== Segment start ==

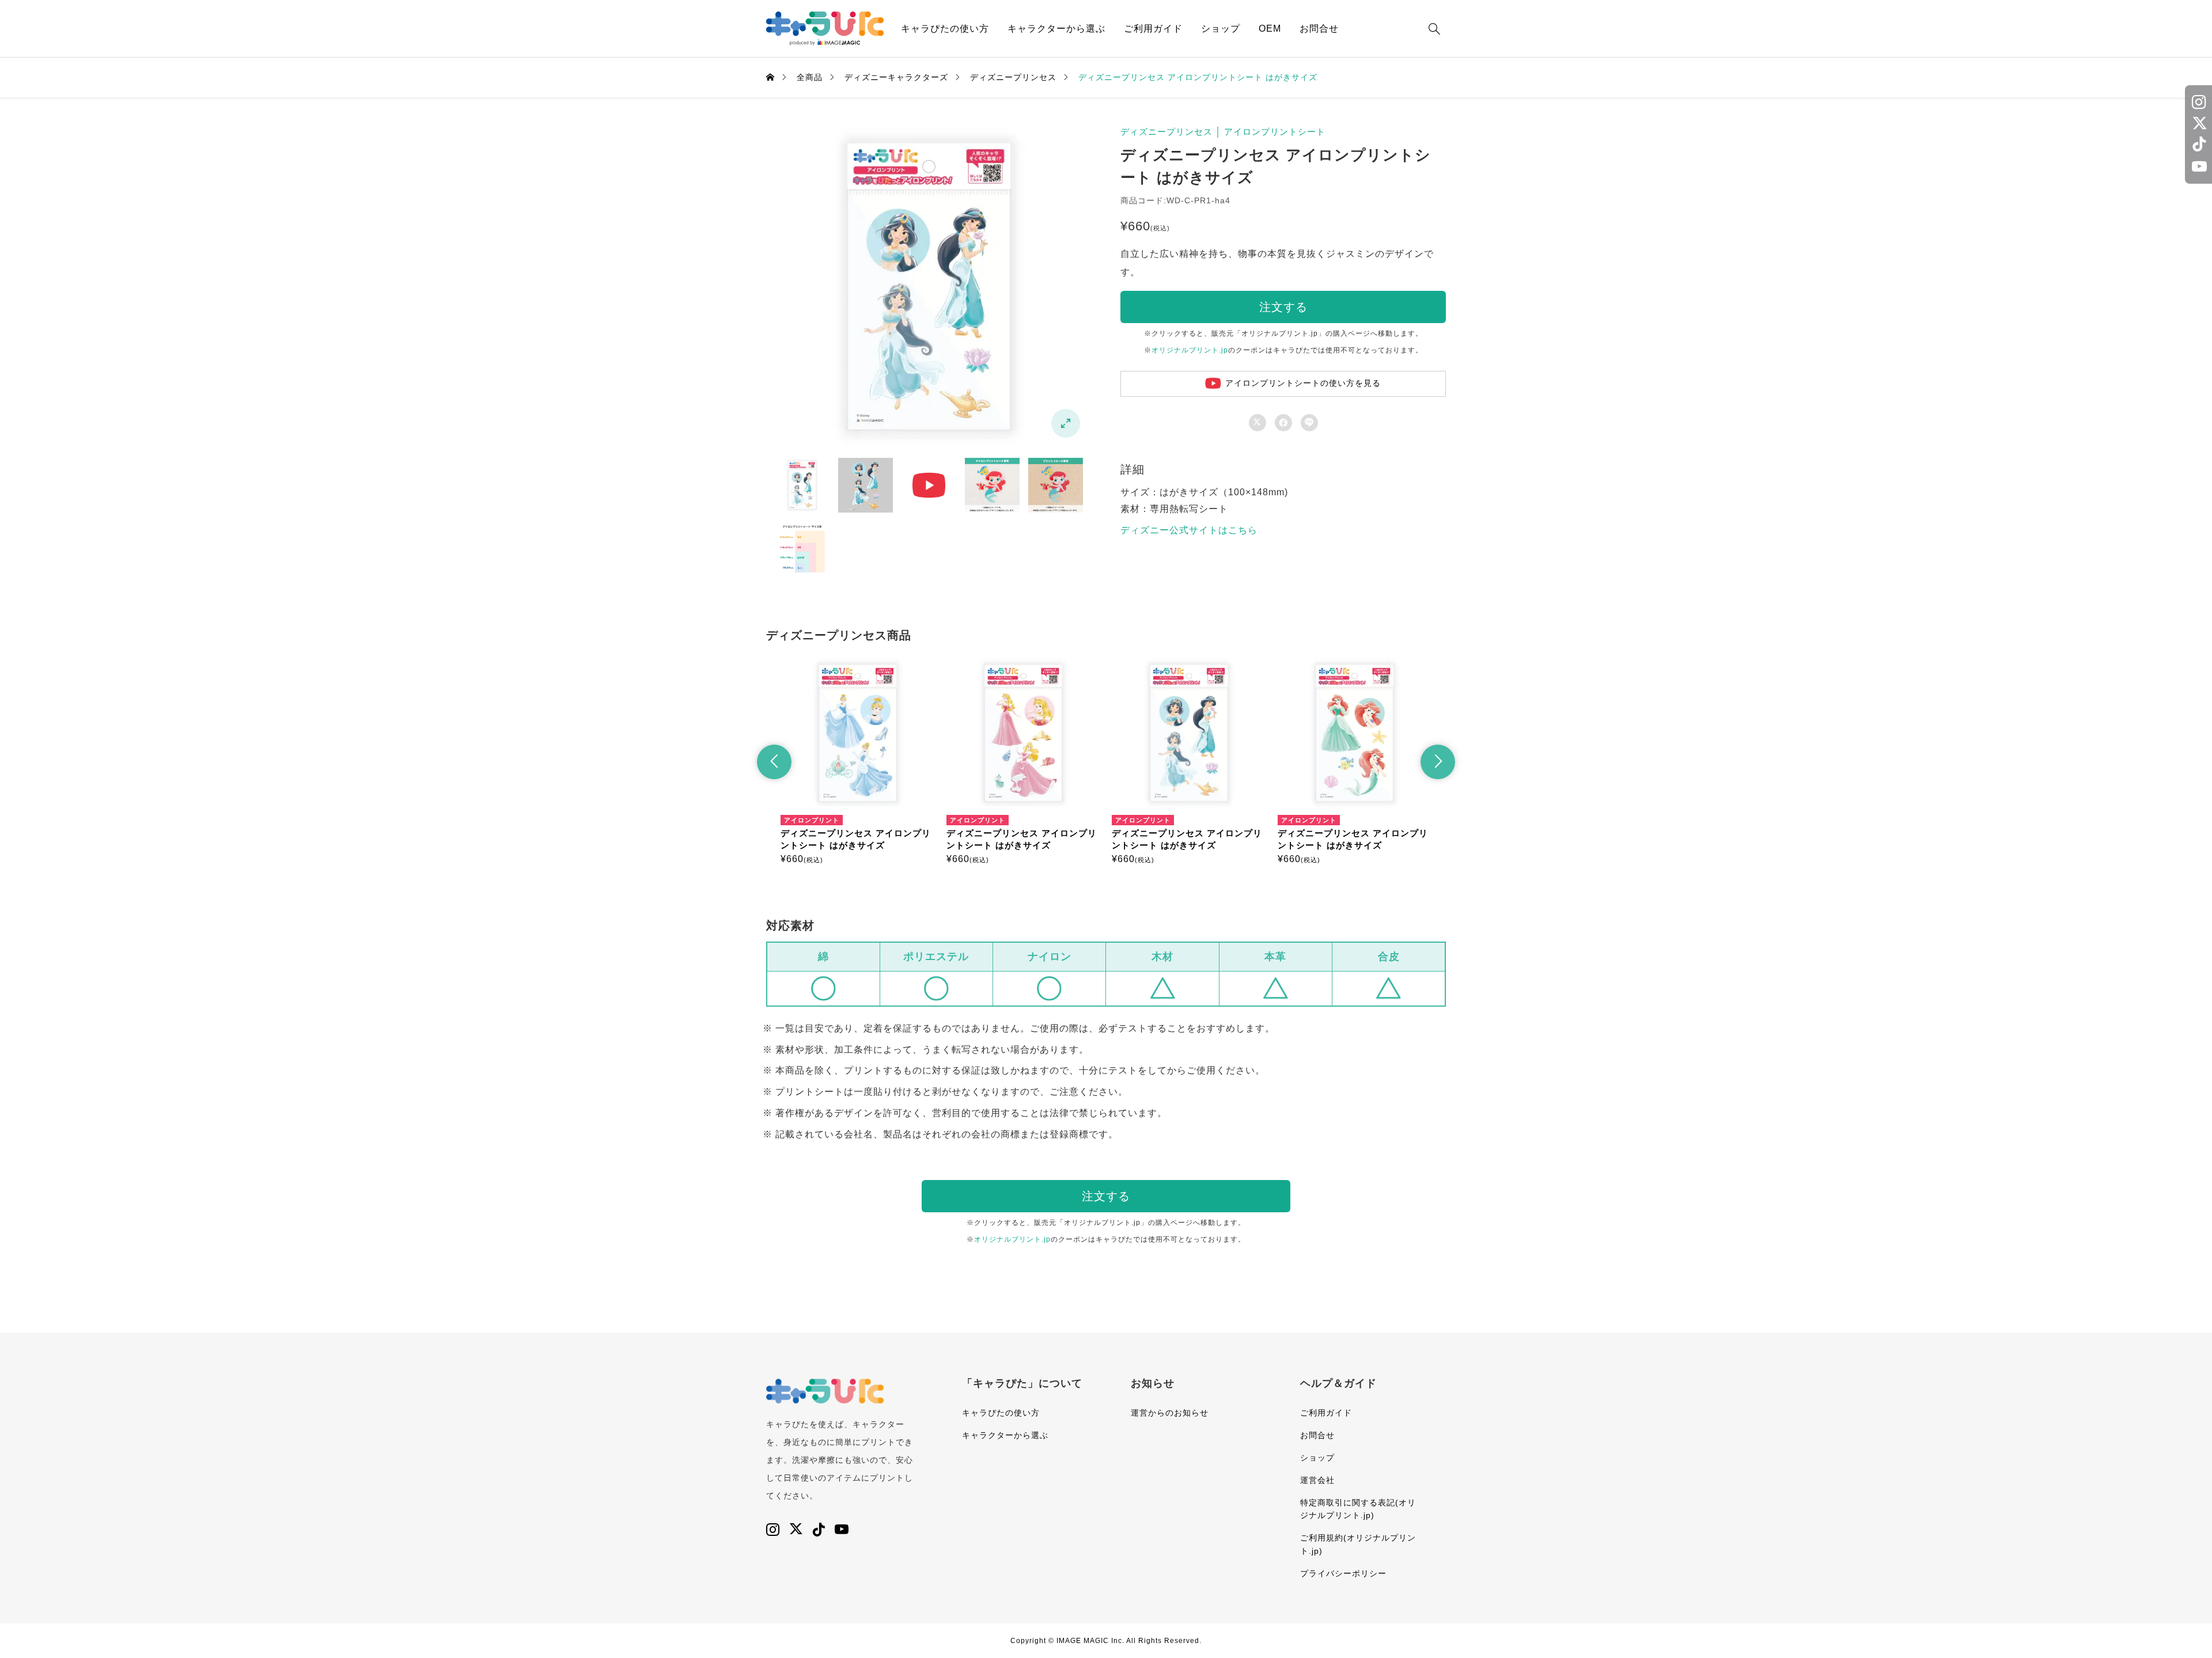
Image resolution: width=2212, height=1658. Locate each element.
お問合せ (1319, 28)
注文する (1283, 307)
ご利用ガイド (1153, 28)
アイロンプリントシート (1274, 131)
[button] (774, 762)
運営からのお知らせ (1170, 1412)
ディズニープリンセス (1166, 131)
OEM (1270, 28)
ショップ (1220, 28)
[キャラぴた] (825, 28)
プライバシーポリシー (1343, 1573)
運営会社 (1317, 1480)
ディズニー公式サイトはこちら (1188, 530)
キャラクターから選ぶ (1056, 28)
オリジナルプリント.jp (1190, 350)
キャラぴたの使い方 (945, 28)
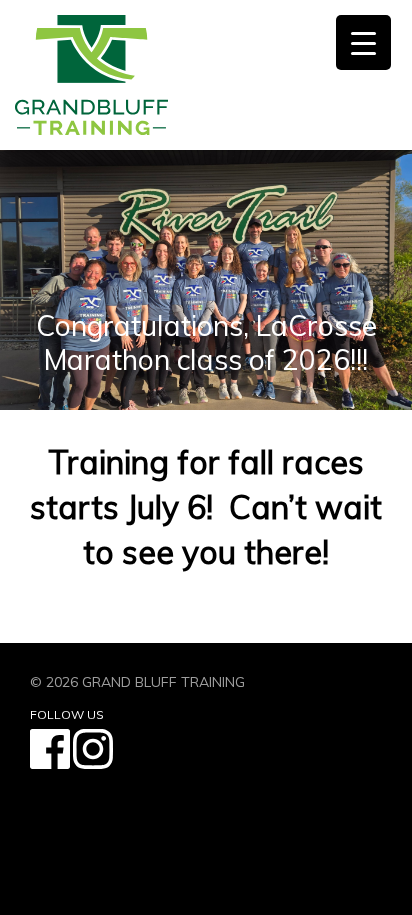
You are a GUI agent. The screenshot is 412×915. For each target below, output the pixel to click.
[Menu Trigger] (363, 42)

== Segment end ==

**ABOUT THIS TASK:** In the data, the line that contains "お問合せ (1319, 28)" begins the part to write out; restate it and each line after it word for word through the end, with no pictures.

**THE ANSWER:**
お問合せ (1319, 28)
注文する (1283, 307)
ご利用ガイド (1153, 28)
アイロンプリントシート (1274, 131)
[button] (774, 762)
運営からのお知らせ (1170, 1412)
ディズニープリンセス (1166, 131)
OEM (1270, 28)
ショップ (1220, 28)
[キャラぴた] (825, 28)
プライバシーポリシー (1343, 1573)
運営会社 (1317, 1480)
ディズニー公式サイトはこちら (1188, 530)
キャラクターから選ぶ (1056, 28)
オリジナルプリント.jp (1190, 350)
キャラぴたの使い方 (945, 28)
You are a GUI agent. The screenshot is 412×915. For each target below, output the pixel to click.
[Menu Trigger] (363, 42)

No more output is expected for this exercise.